◆ **Assigned task**
All lines from the one with "Viewport: 1460px width, 542px height." to the end of the data: return those exactly, and only those.

◆ **Records to process**
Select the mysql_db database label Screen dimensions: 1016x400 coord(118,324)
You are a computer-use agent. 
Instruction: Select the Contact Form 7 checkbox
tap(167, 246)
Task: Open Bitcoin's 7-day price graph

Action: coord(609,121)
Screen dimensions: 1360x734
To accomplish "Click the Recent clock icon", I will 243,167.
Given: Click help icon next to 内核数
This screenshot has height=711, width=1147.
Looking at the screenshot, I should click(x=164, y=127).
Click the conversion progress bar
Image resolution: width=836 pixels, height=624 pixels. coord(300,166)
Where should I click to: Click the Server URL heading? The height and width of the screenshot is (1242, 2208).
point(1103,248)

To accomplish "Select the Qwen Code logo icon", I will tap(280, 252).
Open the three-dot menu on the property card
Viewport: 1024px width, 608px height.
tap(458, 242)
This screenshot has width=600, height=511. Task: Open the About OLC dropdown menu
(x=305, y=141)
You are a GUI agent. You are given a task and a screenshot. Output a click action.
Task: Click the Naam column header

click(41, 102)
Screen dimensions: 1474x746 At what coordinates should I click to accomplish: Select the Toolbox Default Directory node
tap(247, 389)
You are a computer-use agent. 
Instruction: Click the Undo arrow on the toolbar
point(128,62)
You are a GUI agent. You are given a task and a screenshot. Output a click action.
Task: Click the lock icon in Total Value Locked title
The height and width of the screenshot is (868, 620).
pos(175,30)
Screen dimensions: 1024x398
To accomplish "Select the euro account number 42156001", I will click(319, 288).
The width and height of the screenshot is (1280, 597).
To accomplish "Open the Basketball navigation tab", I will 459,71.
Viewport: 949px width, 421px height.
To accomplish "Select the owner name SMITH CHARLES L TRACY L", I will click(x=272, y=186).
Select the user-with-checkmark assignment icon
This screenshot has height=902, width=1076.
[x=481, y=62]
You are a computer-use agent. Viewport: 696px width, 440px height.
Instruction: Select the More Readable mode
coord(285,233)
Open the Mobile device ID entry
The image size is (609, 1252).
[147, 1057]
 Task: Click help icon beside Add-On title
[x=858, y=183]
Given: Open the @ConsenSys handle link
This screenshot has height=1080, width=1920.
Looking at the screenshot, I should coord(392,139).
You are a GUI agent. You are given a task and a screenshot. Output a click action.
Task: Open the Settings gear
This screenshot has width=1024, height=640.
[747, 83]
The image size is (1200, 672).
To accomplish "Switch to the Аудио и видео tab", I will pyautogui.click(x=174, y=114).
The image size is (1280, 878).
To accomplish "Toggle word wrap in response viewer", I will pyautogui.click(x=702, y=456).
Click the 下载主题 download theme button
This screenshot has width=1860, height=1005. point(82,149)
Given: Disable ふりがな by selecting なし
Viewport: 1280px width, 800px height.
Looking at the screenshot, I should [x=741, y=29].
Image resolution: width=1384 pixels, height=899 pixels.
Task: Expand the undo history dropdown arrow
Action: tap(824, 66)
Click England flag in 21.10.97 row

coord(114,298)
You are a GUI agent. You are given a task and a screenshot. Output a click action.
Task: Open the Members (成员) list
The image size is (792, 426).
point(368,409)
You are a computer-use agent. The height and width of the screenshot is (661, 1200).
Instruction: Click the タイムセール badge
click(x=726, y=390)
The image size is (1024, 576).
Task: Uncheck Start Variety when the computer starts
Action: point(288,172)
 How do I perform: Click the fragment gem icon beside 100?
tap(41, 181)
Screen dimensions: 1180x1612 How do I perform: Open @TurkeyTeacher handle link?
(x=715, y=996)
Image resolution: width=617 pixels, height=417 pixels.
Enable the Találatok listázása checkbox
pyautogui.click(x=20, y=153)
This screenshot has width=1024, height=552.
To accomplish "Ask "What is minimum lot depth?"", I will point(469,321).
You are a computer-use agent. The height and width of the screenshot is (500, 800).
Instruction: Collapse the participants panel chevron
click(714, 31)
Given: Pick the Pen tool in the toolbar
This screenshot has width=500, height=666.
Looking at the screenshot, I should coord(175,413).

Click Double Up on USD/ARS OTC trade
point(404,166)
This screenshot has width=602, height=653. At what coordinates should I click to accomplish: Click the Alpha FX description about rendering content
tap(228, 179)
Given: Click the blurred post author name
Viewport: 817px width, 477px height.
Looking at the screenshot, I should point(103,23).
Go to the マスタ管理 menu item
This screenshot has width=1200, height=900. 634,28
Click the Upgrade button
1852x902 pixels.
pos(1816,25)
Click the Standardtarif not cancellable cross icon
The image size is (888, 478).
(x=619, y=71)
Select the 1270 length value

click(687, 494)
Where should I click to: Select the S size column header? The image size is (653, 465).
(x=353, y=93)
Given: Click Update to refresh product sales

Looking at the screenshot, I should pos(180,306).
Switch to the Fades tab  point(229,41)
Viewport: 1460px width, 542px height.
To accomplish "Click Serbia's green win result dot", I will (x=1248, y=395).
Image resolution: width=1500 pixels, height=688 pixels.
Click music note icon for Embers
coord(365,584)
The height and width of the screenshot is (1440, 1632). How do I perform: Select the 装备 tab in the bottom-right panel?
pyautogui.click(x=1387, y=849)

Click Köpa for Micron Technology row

◆ **Output below**
Viewport: 1460px width, 542px height.
To accomplish "Click Serbia's green win result dot", I will (x=1248, y=395).
Image resolution: width=1500 pixels, height=688 pixels.
Click music note icon for Embers
coord(365,584)
The height and width of the screenshot is (1440, 1632). How do I perform: Select the 装备 tab in the bottom-right panel?
pyautogui.click(x=1387, y=849)

Click Köpa for Micron Technology row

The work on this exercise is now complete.